== EXERCISE BRIEF ==
Everything from the line with "Celebrating Bronx Pride (137, 1169)" to the end of the entries should be copied exactly, and nothing else.

== SUPPLIED ENTRIES ==
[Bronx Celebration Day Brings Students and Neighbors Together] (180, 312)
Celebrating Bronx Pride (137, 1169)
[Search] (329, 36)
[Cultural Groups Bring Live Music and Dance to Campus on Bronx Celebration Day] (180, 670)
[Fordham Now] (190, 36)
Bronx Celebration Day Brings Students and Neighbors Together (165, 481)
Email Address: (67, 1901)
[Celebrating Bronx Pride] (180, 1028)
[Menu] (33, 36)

== EXERCISE SOLUTION ==
Celebrating Bronx Pride (137, 1169)
[Search] (329, 36)
[Cultural Groups Bring Live Music and Dance to Campus on Bronx Celebration Day] (180, 670)
[Fordham Now] (190, 36)
Bronx Celebration Day Brings Students and Neighbors Together (165, 481)
Email Address: (67, 1901)
[Celebrating Bronx Pride] (180, 1028)
[Menu] (33, 36)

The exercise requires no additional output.